〜江戸時代から続く防災の教え・安政の呼び上げ地蔵〜
2024年7月15日~7月21日
和歌山放送 報道制作部 寺門 秀介
【番組概要】
和歌山県北部・海南市の上神田(かみかんだ)地区の自治会が、毎年11月5日の夜に行っている津波避難訓練。地元に伝わる「呼び上げ地蔵」の伝説を後世に伝えようと、2018年から続いている。この地蔵は地区の高台にあり、170年前の1854年11月5日に起きた「安政の南海地震」による大津波の際「おいでおいで」とふもとの住民を呼び寄せて津波から救った、という伝説がある。奇しくも同じ和歌山県広川町に伝わる濱口梧陵の「稲むらの火」と同じ時期に産まれている。地区の自治会ではこの伝説にならって津波避難訓練を行い、住民らがリヤカーを引きながら海抜およそ20メートルの呼び上げ地蔵まで避難し、地元の僧侶の読経にあわせて津波の犠牲者に黙とうを捧げる。防災を担当する自治会の役員は「地蔵の歴史を記した古文書を見て震えが止まらなかった。稲むらの火の逸話に匹敵する海南市の宝で、先人の教えを守り伝えなければ」と意義を語る。
【制作意図】
1854年の「稲むらの火」の故事からことし(2024年)で170年の節目を迎える。元日には能登半島地震が発生し、半年経ったいまも復興には課題が山積し、自治体も防災態勢の見直しを迫られている。和歌山県も過去に繰り返し大地震と津波による凄惨な被害を受けてきて、その記憶を様々な形で後世に伝承する動きがみられる。伝説を通じて防災の重要性を説く先人たちの教えを再認識し、世代を超えて未来へつなぐ姿勢を発信したい。
【制作後記】
この訓練を取材した堤圭一報道デスクは、和歌山県内で展開されている防災に関する取り組みを地道に取材し続けている。
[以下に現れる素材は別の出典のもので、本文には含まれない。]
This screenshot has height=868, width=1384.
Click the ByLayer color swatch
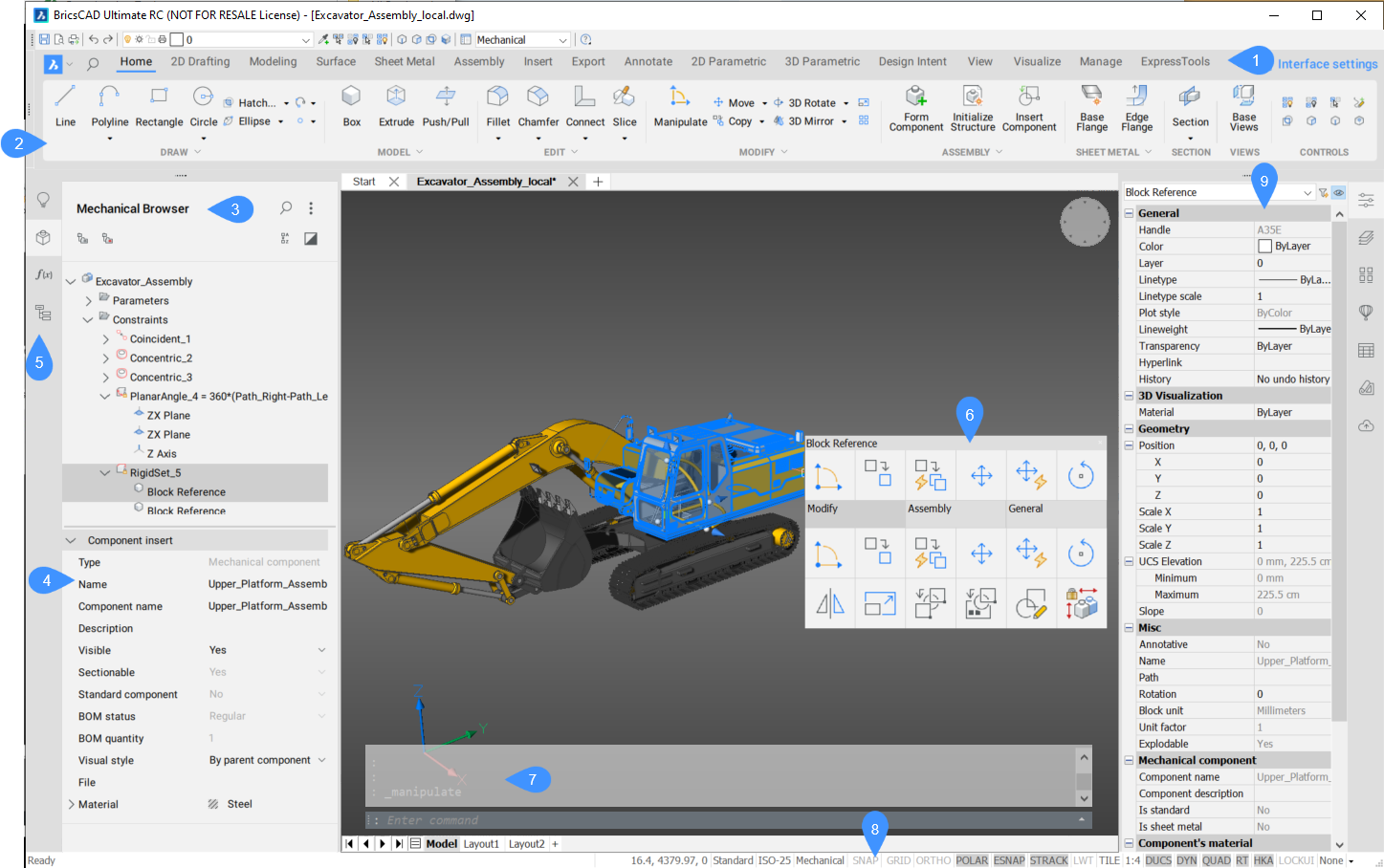click(1264, 247)
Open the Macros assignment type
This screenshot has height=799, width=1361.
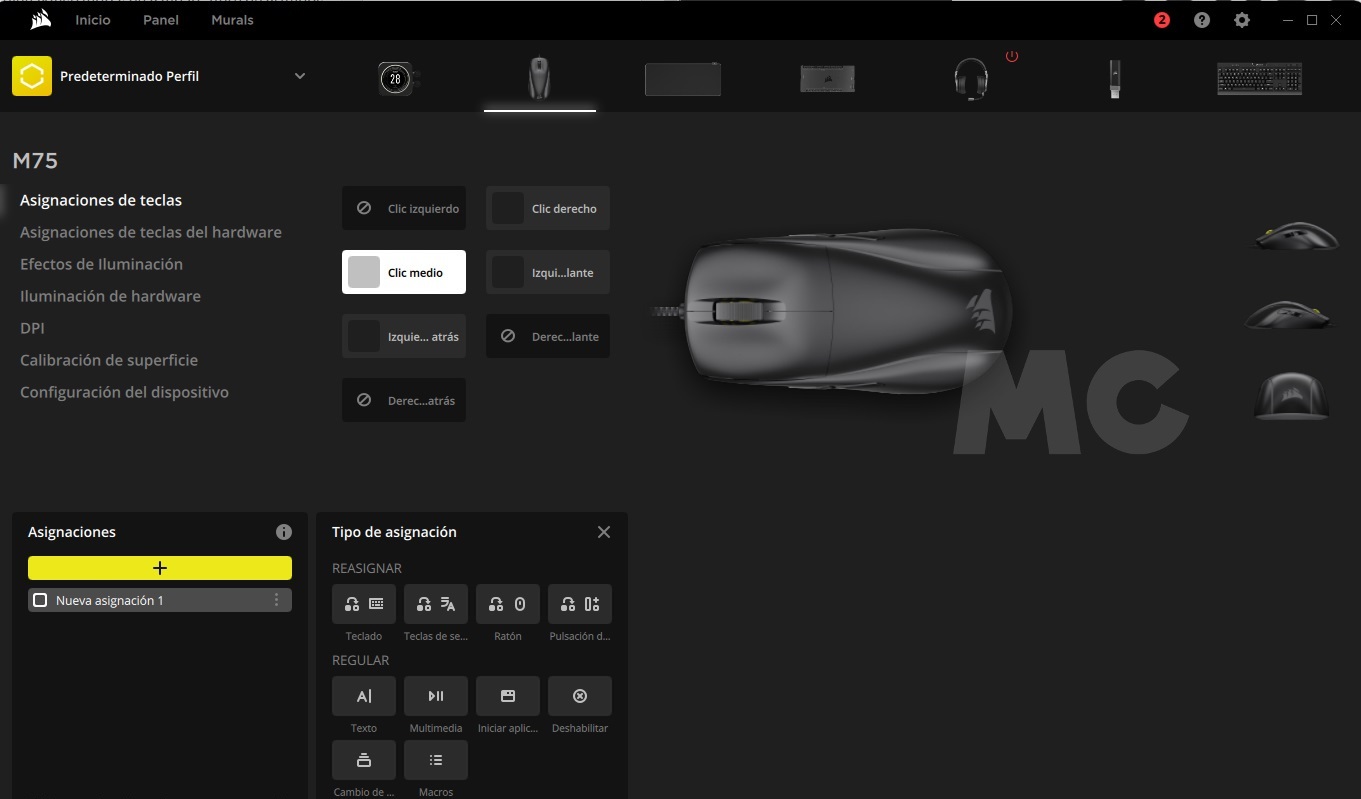[435, 760]
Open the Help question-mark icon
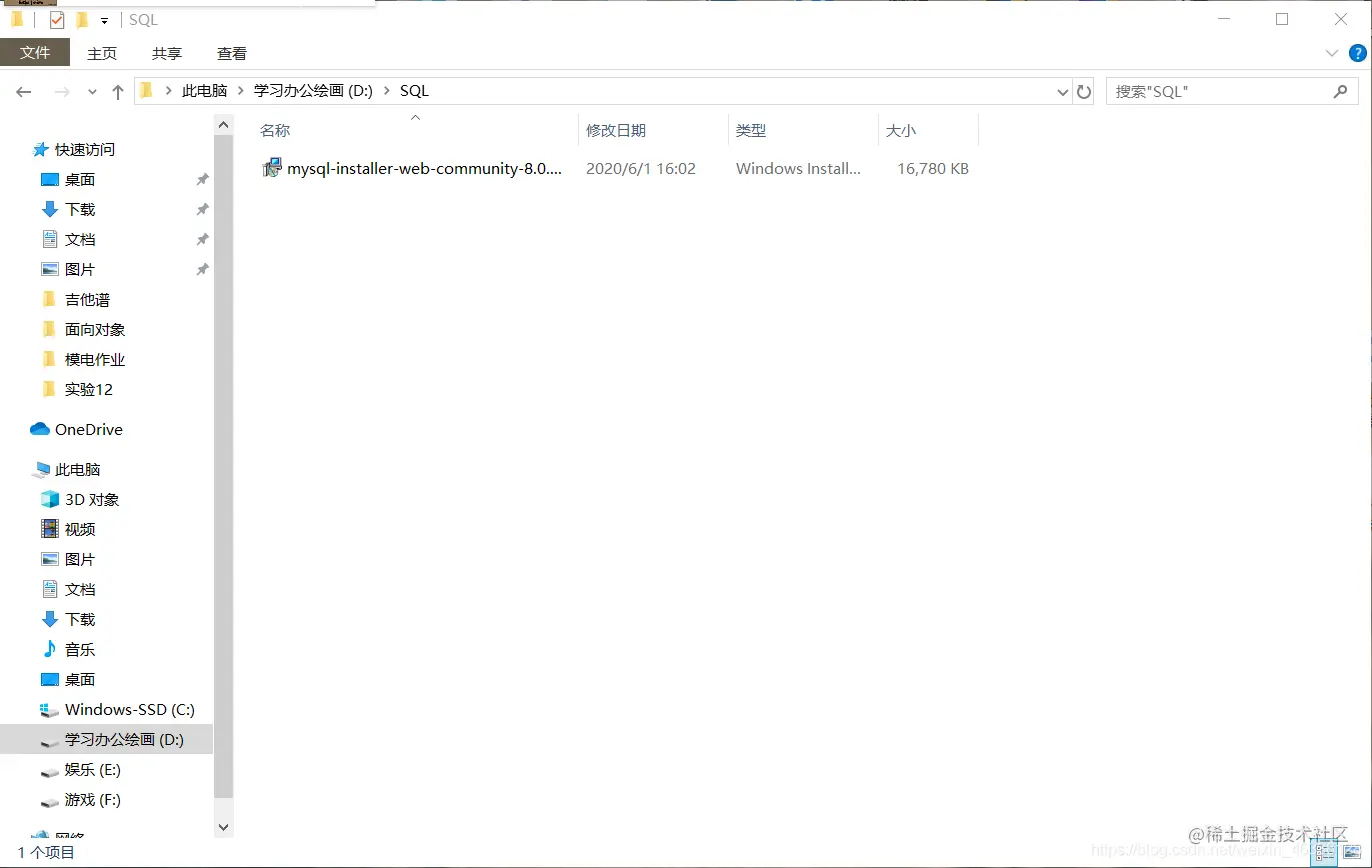 [x=1357, y=53]
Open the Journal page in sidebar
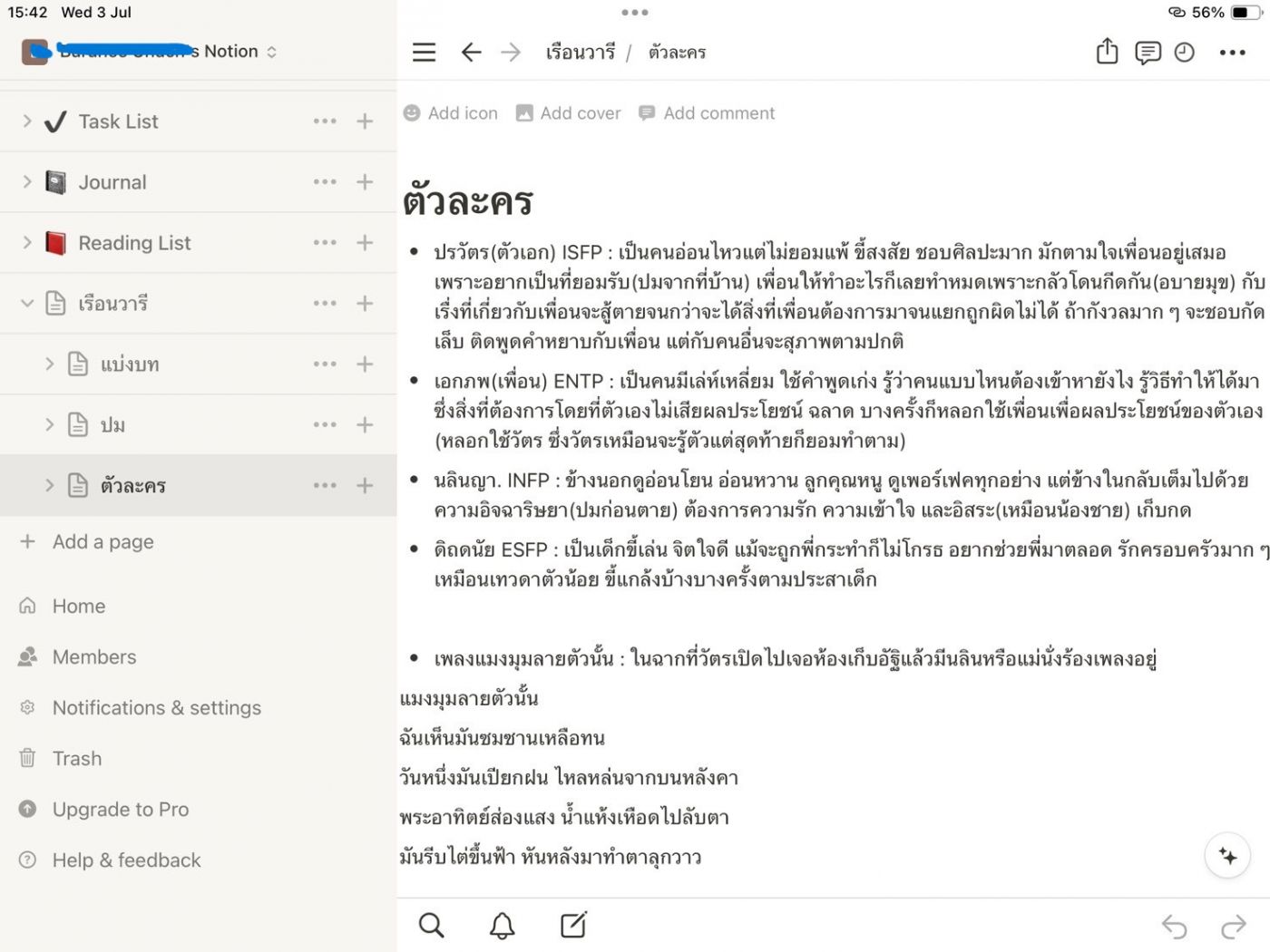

いわばライフワークで、和歌山放送が「現代の稲むらの火」として聴取者の命を守る存在となれるよう、能登半島地震と稲むらの火170年の重なるいま、全国に発信したいという思いを受けまとめた。海南市の呼び上げ地蔵以外にも、例えば和歌山県南部の田辺市沿岸にある神社の石段には、津波が到達した地点の碑が残されていたり、地元の小・中学校では児童と生徒が地震・津波防災を自ら学び研究発表を行う取り組みも定着するなど、地域教育の中に防災も組み込まれている。現在・過去・未来を問わず命を守る知恵を見いだして、地区の中で共有していく活動を、心から応援し、発信していきたいと改めて感じた。